Austin Renters Action is devoted to securing rent relief for people forced out of work during the coronavirus pandemic.
We must address the pandemic as a community. We can bear the burden as a community. Therefore, we are calling on rent to be forgiven during the pandemic.
Read the explanation about rent relief below, then sign our petition to the Austin City Council and Governor Greg Abbott.
We need rent relief
The coronavirus pandemic has created economic crisis.
Most of the people in Austin are renters. The median household income of the average renter ($41,979) is less than half the median household income of the average homeowner ($89.265).
As the coronavirus spreads across the globe, governments are closing nonessential businesses to help achieve the social distancing necessary to flatten the curve of infections to limit the spread of infection. But the business closures are also creating an unprecedented unemployment. Nearly 3.3 million U.S. workers applied for unemployment benefits during the week of March 16, which is 5-times greater than the next largest increase in unemployment claims ever in U.S. history. Another 6.65 million workers applied for unemployment the next week, vastly dwarfing any other period in history.
Most renters in Austin are just 1-2 missed paychecks away from not being able to pay their rent. Although the City has created a grace period by requiring landlords to give 60 days forewarning before filing an eviction lawsuit (at least for any eviction filed before May 8), renters who are unemployed will continue to fall behind on their rent during that time, and face eviction once the public health crisis has ended.
Austin renters need rent relief now.
We demand immediate emergency relief from the City of Austin.
Austin, as a home rule city, has vast power to enact ordinances to protect our neighbors.
The Texas Constitution gives home rule cities like Austin “the full power of self-government.” Tex. Const. Article XI, Section 5(a). As a consequence, home rule cities “look to the Legislature not for grants of power, but only for limitations on their power.” BCCA Appeal Grp., Inc. v. City of Houston, 496 S.W.3d 1, 25 (Tex. 2016).
A. Limiting Evictions to "Just Cause":
Most leases permit your landlord to eviction you for any of a long list of reasons, and to refuse to renew your lease when it expires.
The City should pass an ordinance giving renters the right to renew their leases if they choose, and preventing landlords from evicting renters without "just cause." The ordinance should make it clear that failing to pay rent during a declared state of emergency is not just cause to evict.
B. Outlawing landlord blackballing renters
Cities like Austin are given authority by the federal Fair Housing Act to pass anti-discrimination ordinances for housing.
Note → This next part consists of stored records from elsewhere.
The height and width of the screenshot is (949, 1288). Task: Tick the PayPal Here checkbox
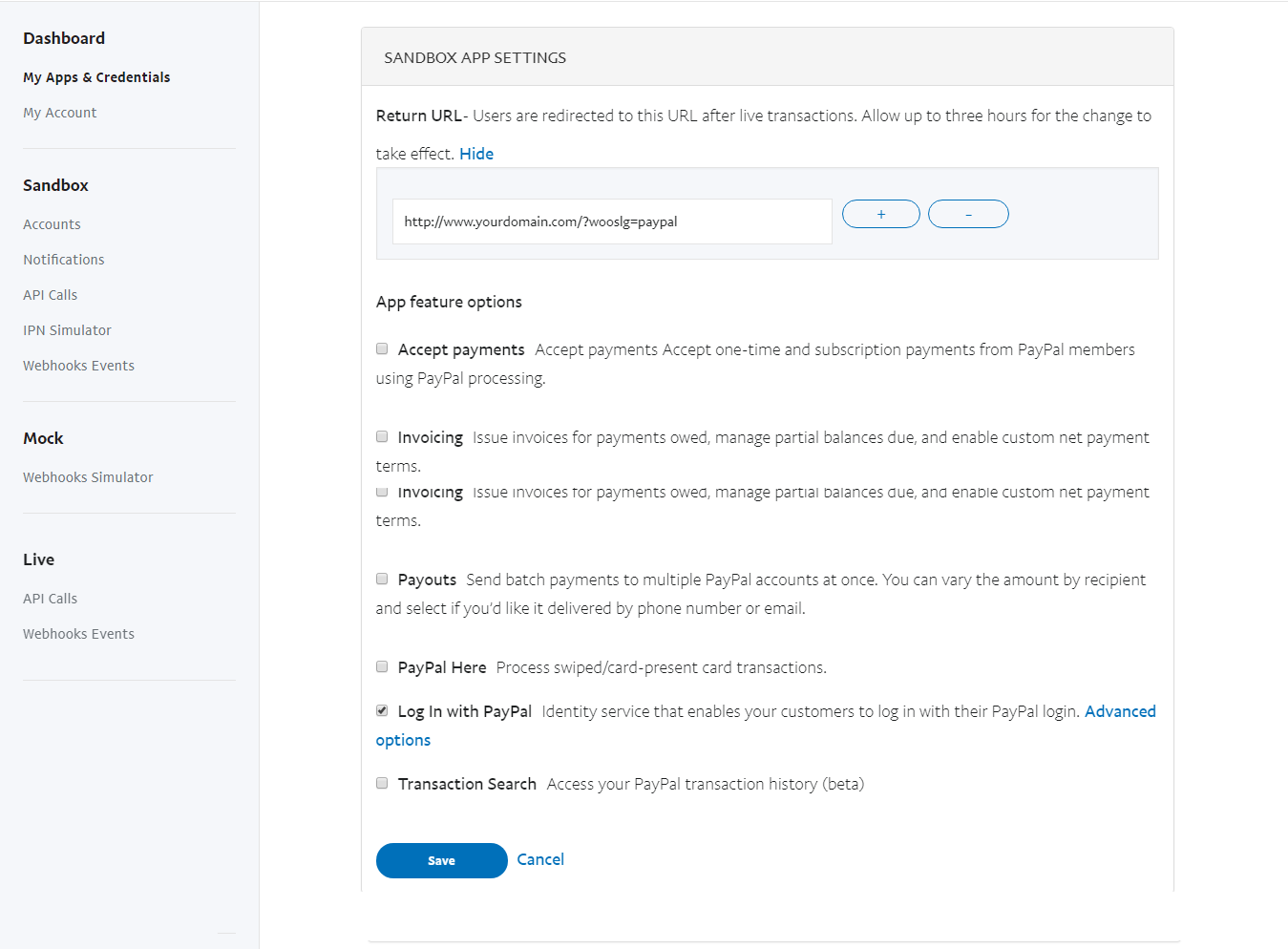382,667
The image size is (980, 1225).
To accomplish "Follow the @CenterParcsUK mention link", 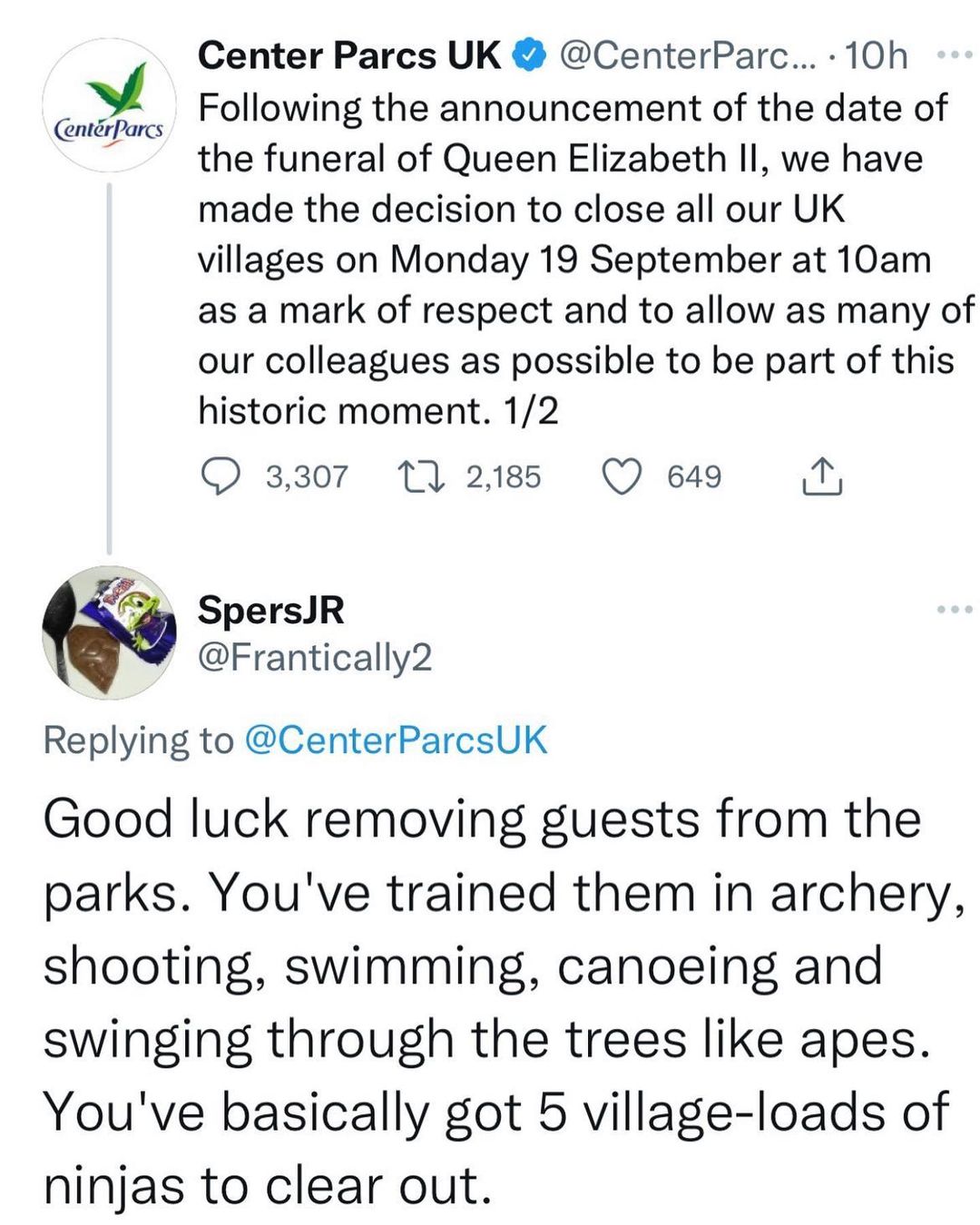I will pyautogui.click(x=396, y=740).
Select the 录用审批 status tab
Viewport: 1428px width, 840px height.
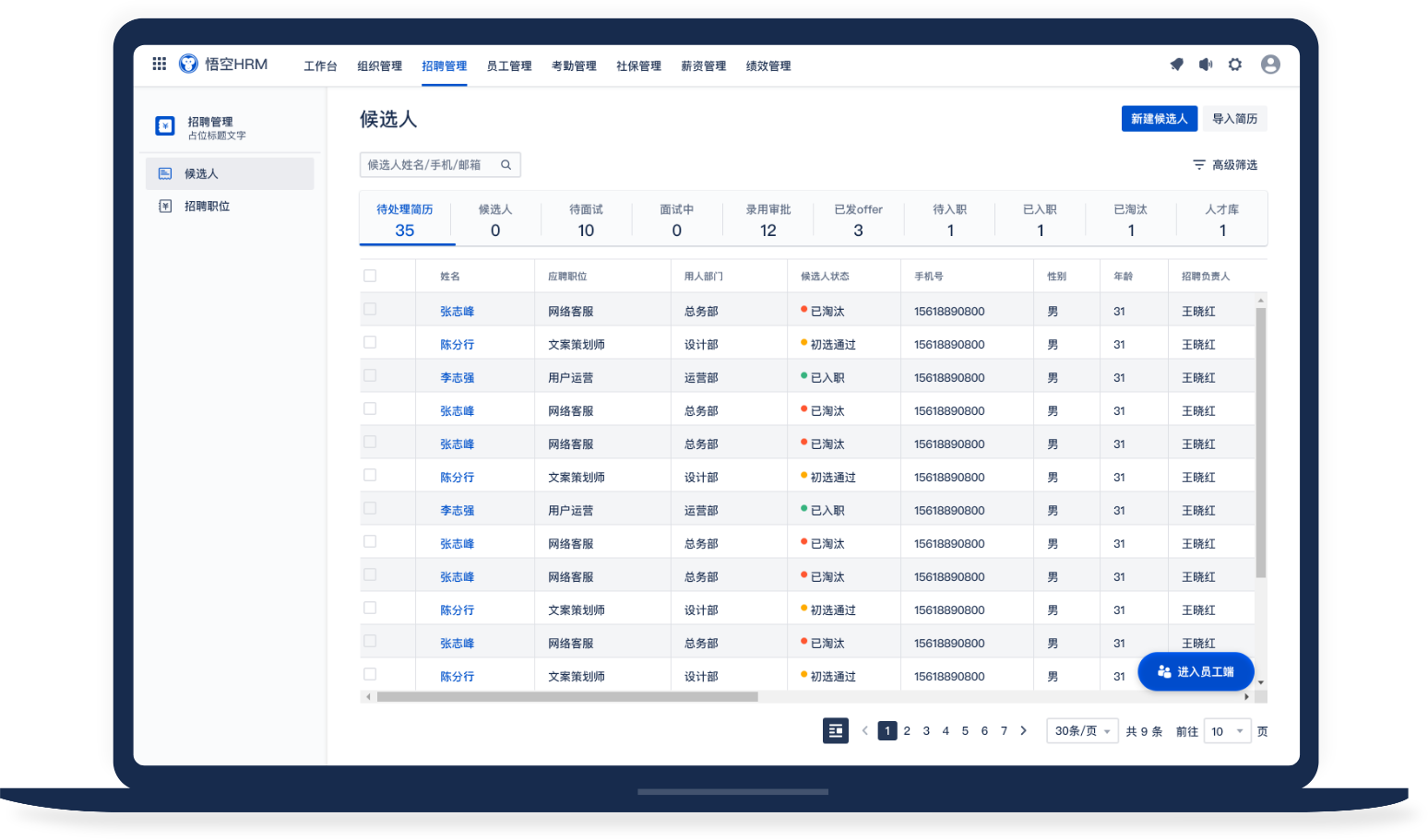pyautogui.click(x=768, y=219)
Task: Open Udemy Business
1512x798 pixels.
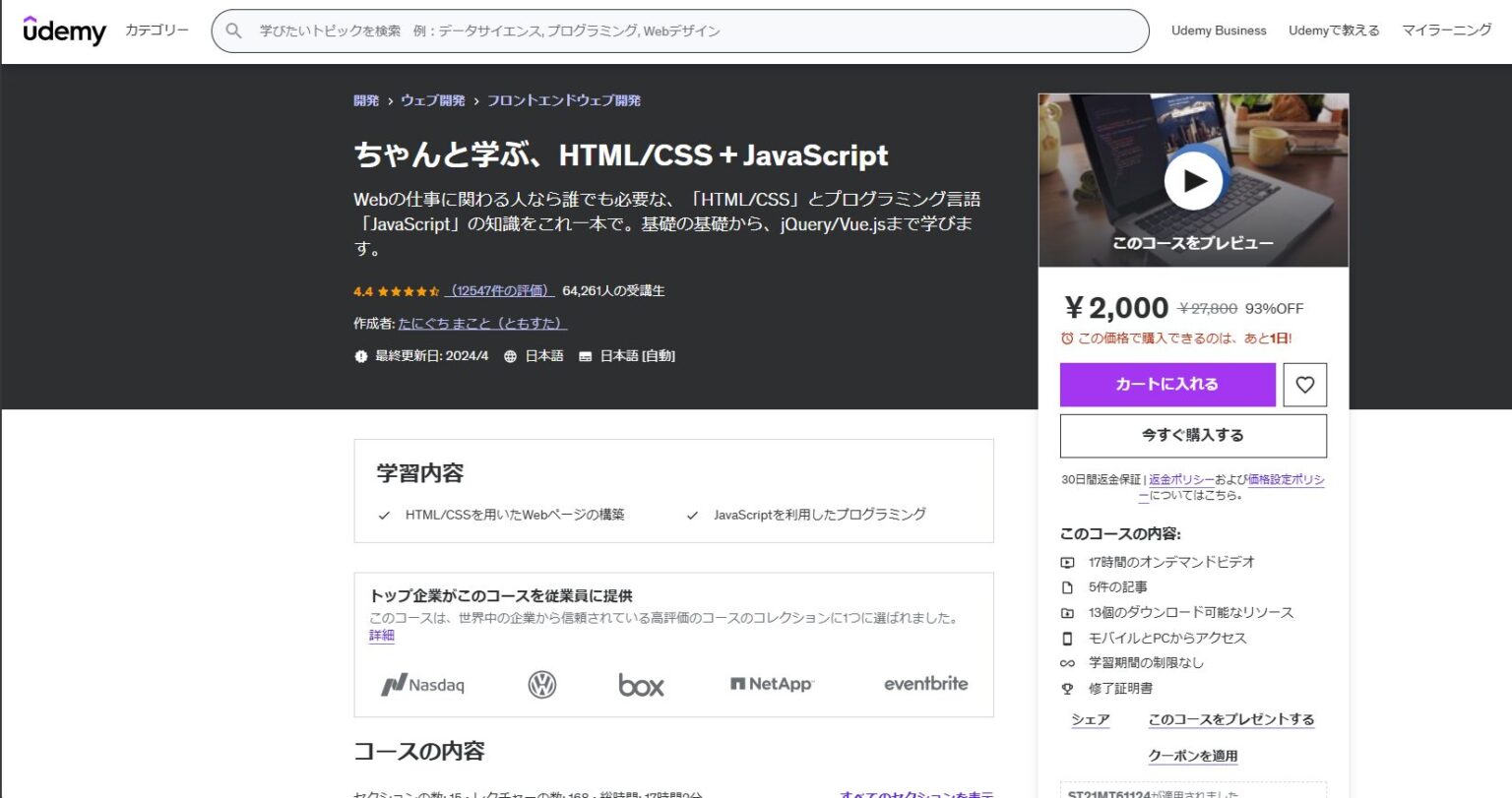Action: click(1220, 31)
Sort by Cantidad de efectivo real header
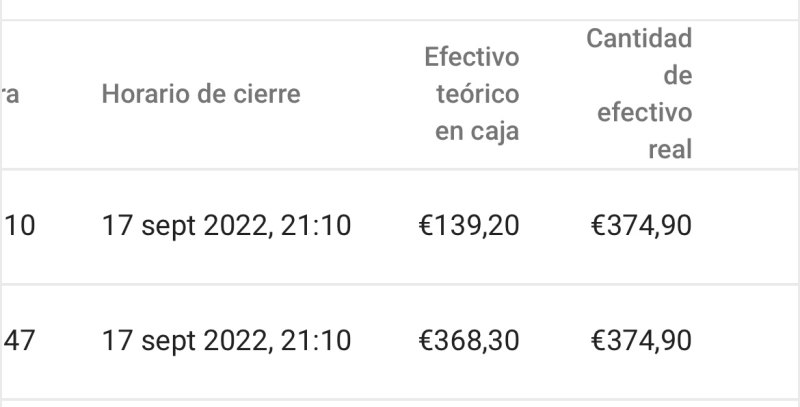 pyautogui.click(x=640, y=95)
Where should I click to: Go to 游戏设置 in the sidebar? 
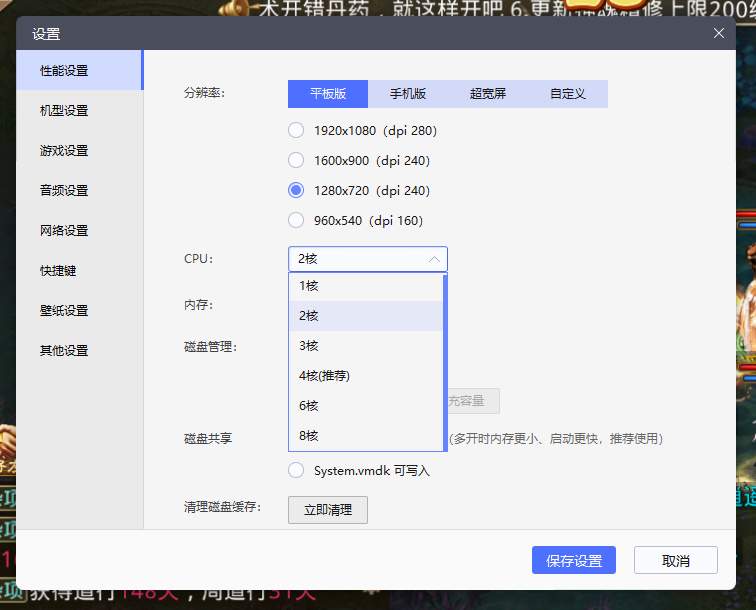point(64,150)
Austin has already used that authority to prohibit landlords from discriminating against renters because of their sexual orientation, gender identity, age, marital status, student status, creed, or source of income (supplementing the classes of people already protected by the Fair Housing Act).
The City should expand this ordinance to prohibit landlords from discriminating against renters affected by the state of emergency (for instance, because a landlord has reported past-due rent to a credit bureau).
C. Implementing Rent Control:
Finally, in a state of emergency, the City has the authority to implement rent control, which could stop landlords from rapidly increasing rents during the state of disaster (for instance, in a misguided attempt to recoup lost rent from during the disaster).
Austin Mayor Steve Adler declared a local state of emergency within the City of Austin (pursuant to Government Code 418) on March 6, 2020, and the full Council ratified the Mayor's declaration on March 12, 2020. Governor Abbott declared on March 13, 2020 that all Texas counties were in a state of disaster as a result of coronavirus and COVID-19 (pursuant to Government Code 418). Therefore, the City has authority to implement rent control.
We demand rent be forgiven during the state of emergency, and demand broad reform for renters
Housing is a human right. Our economy and our communities should not be structured so that working class people suffer the brunt of the harm inflicted by pandemics, recessions, or the other emergencies we will inevitably face in the future.
We call on our state and federal leaders to implement rent amnesty during the coronoavirus pandemic, no less robust than the mortgage deferments and other relief being offered to homeowners.
We also call on our state and federal leaders to expand public investment in unemployment assistance, health care, and education. When the pandemic is over, we call on you to invest in fair and good paying jobs. It is your responsibility to ensure all members of our community weather this crisis.
Austin renters deserve relief. Tell our leaders the time is now.
Making landlords whole after the crisis has ended.
It is generally unwise to inflict economic harm on a major sector of the economy; the resulting dislocation tends to contribute to economic recession.
Our leaders should examine means to reimburse landlords for the rent forgiven during the state of disaster, but the weight of that effort should not be born primarily by renters.